We descended to the others and returned to the trail. Bram and James attached their cameras to their chest strap to videotape the decent. It was lucky that they did this or else we wouldn't have cinematically captured Mish flipping over his handlebars or me skid into the trees on an abrupt turn. We finally reached the bottom where we cleaned our wounds and grabbed another pick-up truck ride to a close by village-city known for it's shaman cleansings. The town was reminiscent of a small Italian city with cobblestone roads and very hilly. The views were the most astonishing yet, especially on the ride over. We met some Mexicans who worked security for the small city.
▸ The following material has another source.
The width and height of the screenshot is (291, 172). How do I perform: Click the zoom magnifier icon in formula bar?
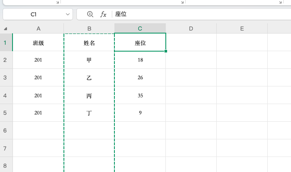[x=90, y=14]
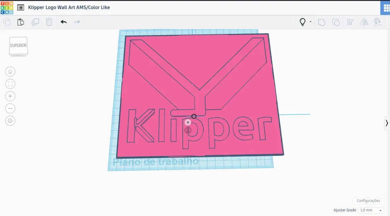The image size is (390, 216).
Task: Click the SUPERIOR face of the view cube
Action: [18, 45]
They showed us to a nice place to eat and we ate, (or engorged ourselves) as the host, much like a mother, kept putting food on the table, half of which was typical Ixtlan and of which we didn't even order. We left full and satisfied on $4 a piece. Shortly after, we met up with the pick-up truck to take us back to Ixtlan where we were staying. This was most definitely one of the most memorable parts of the trip as we took the ride back we looked out into the expansive scenery which seemed to never end. We were riding on the carved out roads on the side of a mountain thousands of meters in the air. The lack of guard rails was disconcerting as many times the wheels came close to the edge, but it wasn't enough to take our eyes off of the entrancing view. We arrived back at camp where we packed up and took a taxi back to Oaxaca to take a bus back to Puebla where our journey would end... for now.






1 comment:

  1. Great narrative - this adventure and the others you embark on during your stay in Mexico will be part of the stories you and your friends will tell your college buddies, family and others for the rest of your life. This blog is a great way to remember. Nice job!